(Beginning of Entries supplied)

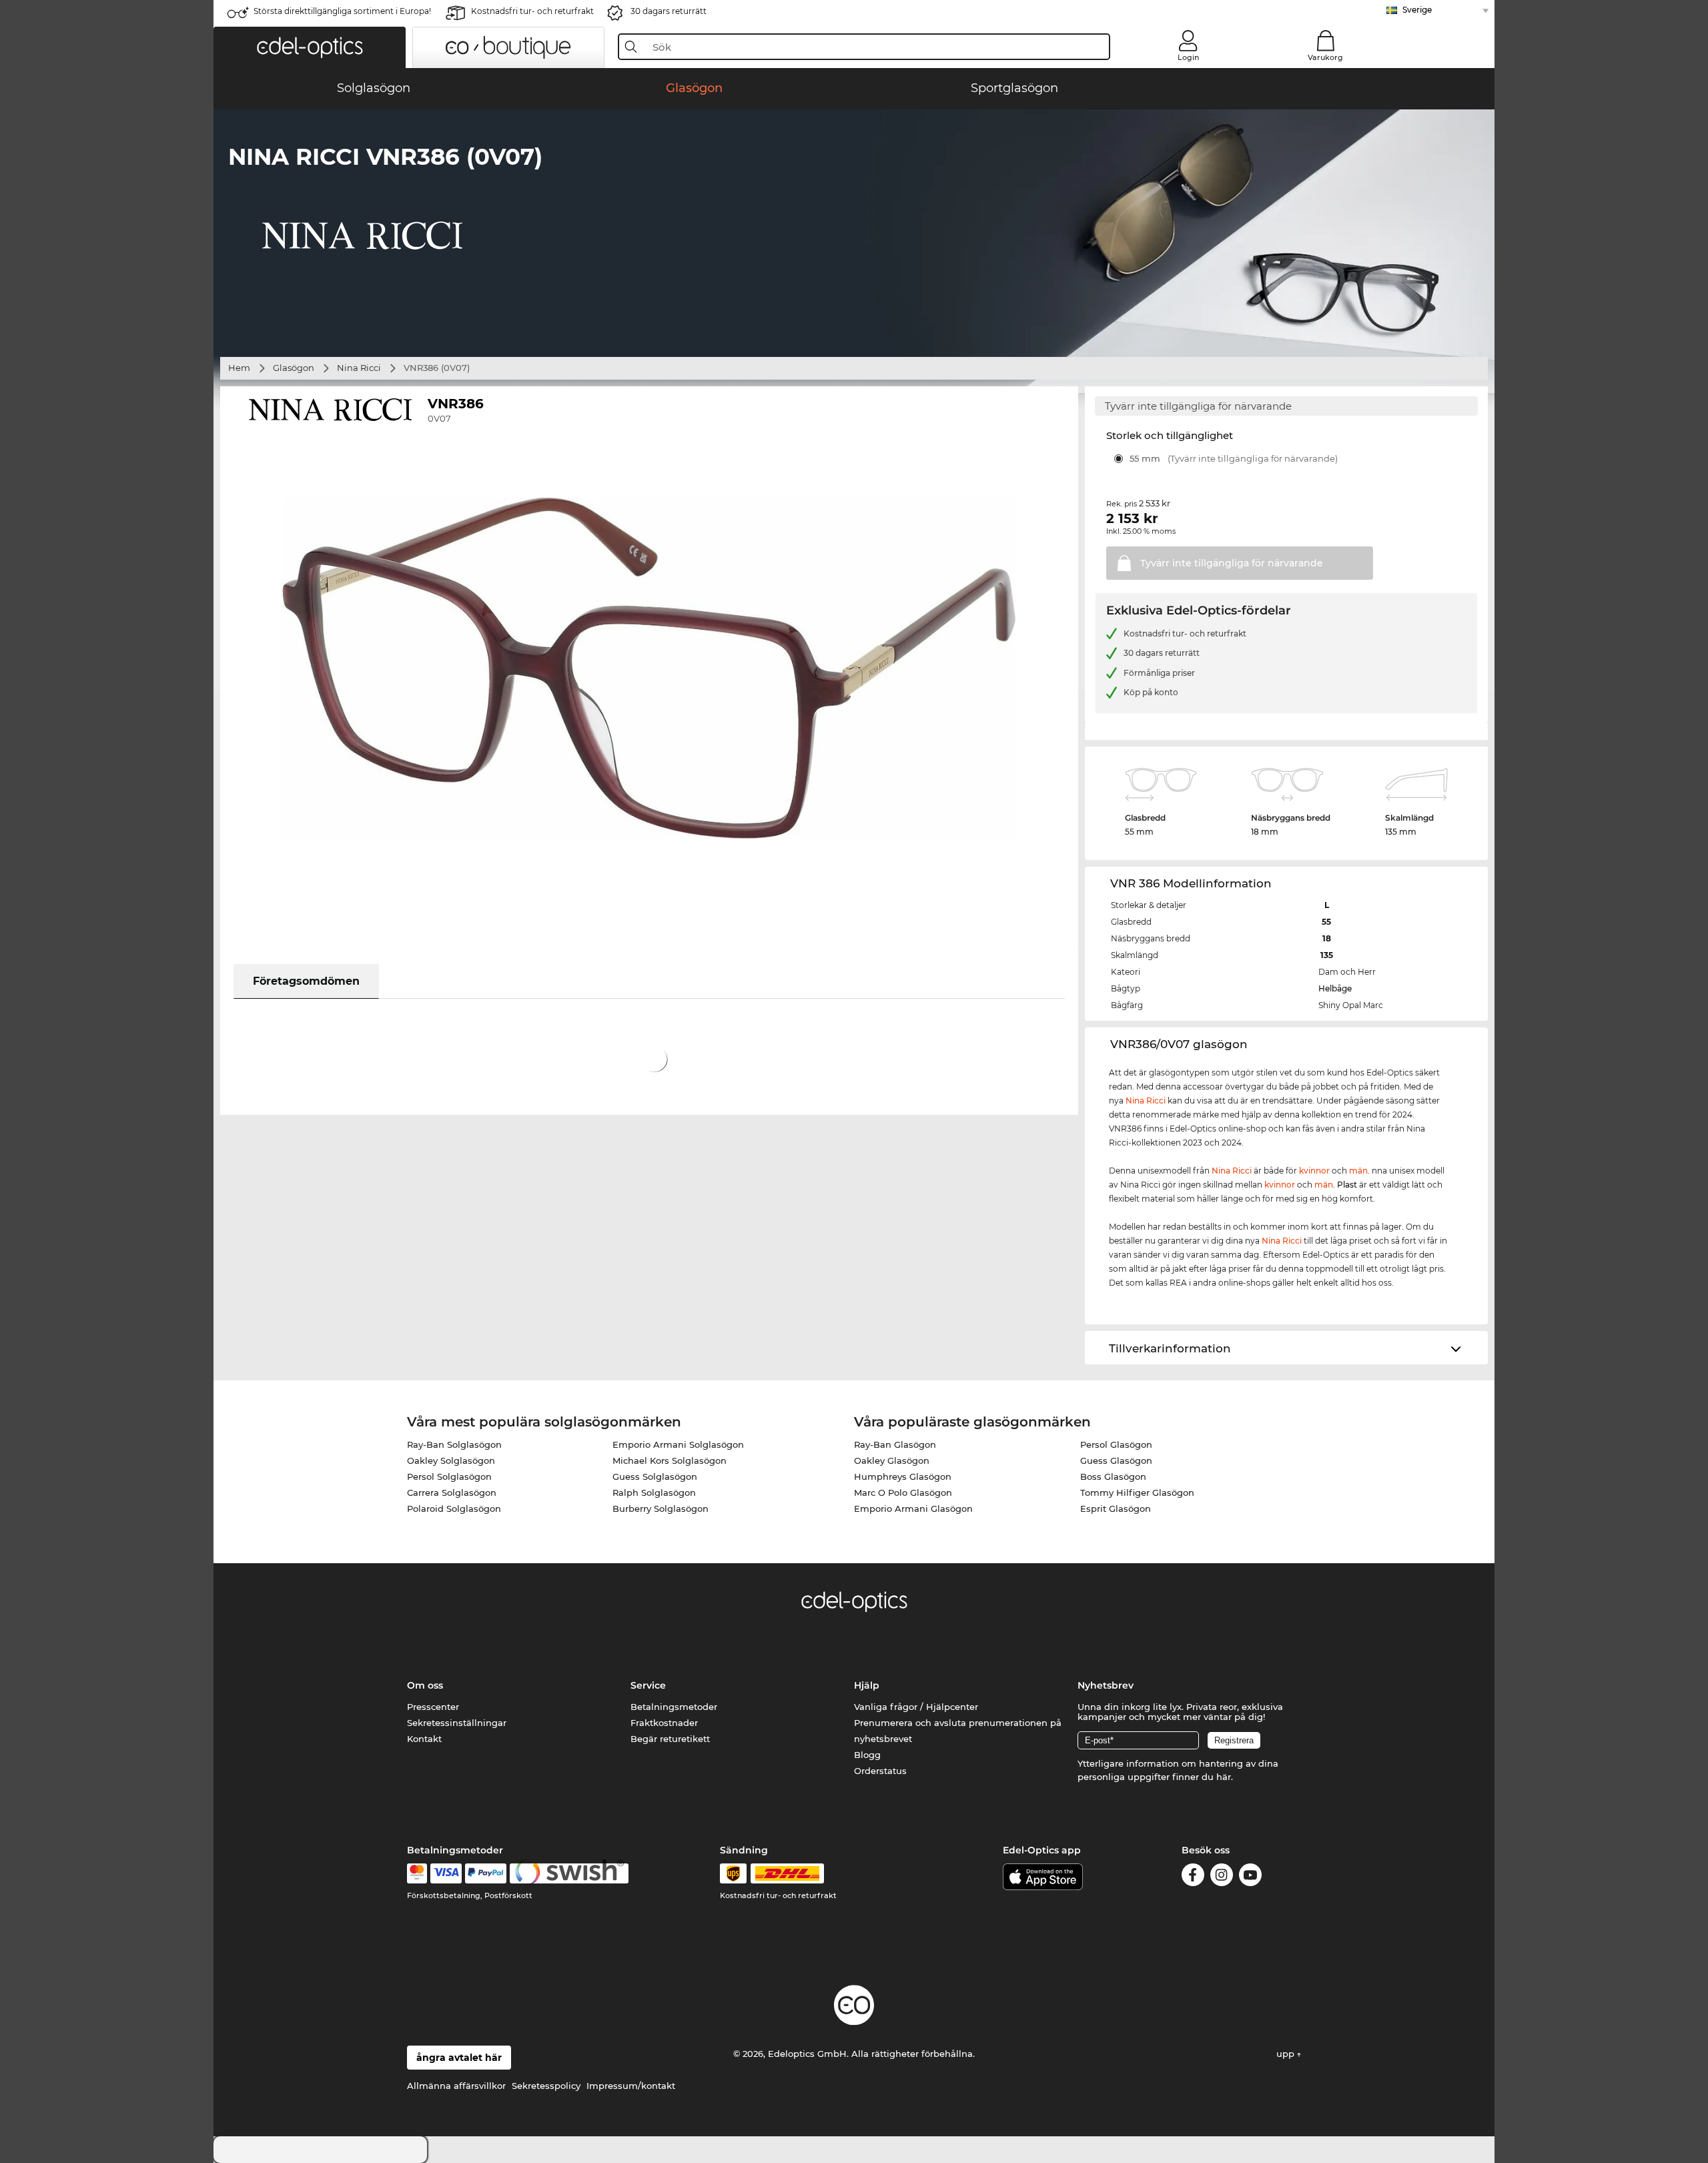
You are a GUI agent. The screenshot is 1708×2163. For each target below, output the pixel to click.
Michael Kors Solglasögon (669, 1460)
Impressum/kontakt (630, 2085)
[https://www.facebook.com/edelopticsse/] (1193, 1877)
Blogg (867, 1754)
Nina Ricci (359, 367)
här (1223, 1776)
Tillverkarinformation (1170, 1348)
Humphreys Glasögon (902, 1476)
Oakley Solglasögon (451, 1460)
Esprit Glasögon (1115, 1508)
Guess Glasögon (1116, 1460)
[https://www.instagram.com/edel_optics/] (1221, 1877)
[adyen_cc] (417, 1873)
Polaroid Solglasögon (454, 1508)
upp (1286, 2053)
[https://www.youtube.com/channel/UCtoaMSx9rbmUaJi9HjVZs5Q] (1250, 1877)
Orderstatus (880, 1770)
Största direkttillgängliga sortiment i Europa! (342, 11)
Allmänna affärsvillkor (456, 2085)
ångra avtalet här (459, 2058)
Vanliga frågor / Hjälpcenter (916, 1706)
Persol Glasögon (1116, 1444)
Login (1188, 57)
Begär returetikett (670, 1738)
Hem (239, 367)
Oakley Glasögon (891, 1460)
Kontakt (424, 1738)
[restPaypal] (486, 1873)
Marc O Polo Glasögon (903, 1492)
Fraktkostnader (664, 1722)
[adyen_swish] (569, 1873)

(End of Entries supplied)

__Problem description__:
Please repeat every record exactly, leaving the pictures out.

__Result__:
You are a GUI agent. The screenshot is 1708×2163. For each target below, output the pixel to click.
Michael Kors Solglasögon (669, 1460)
Impressum/kontakt (630, 2085)
[https://www.facebook.com/edelopticsse/] (1193, 1877)
Blogg (867, 1754)
Nina Ricci (359, 367)
här (1223, 1776)
Tillverkarinformation (1170, 1348)
Humphreys Glasögon (902, 1476)
Oakley Solglasögon (451, 1460)
Esprit Glasögon (1115, 1508)
Guess Glasögon (1116, 1460)
[https://www.instagram.com/edel_optics/] (1221, 1877)
[adyen_cc] (417, 1873)
Polaroid Solglasögon (454, 1508)
upp (1286, 2053)
[https://www.youtube.com/channel/UCtoaMSx9rbmUaJi9HjVZs5Q] (1250, 1877)
Orderstatus (880, 1770)
Största direkttillgängliga sortiment i Europa! (342, 11)
Allmänna affärsvillkor (456, 2085)
ångra avtalet här (459, 2058)
Vanliga frågor / Hjälpcenter (916, 1706)
Persol Glasögon (1116, 1444)
Login (1188, 57)
Begär returetikett (670, 1738)
Hem (239, 367)
Oakley Glasögon (891, 1460)
Kontakt (424, 1738)
[restPaypal] (486, 1873)
Marc O Polo Glasögon (903, 1492)
Fraktkostnader (664, 1722)
[adyen_swish] (569, 1873)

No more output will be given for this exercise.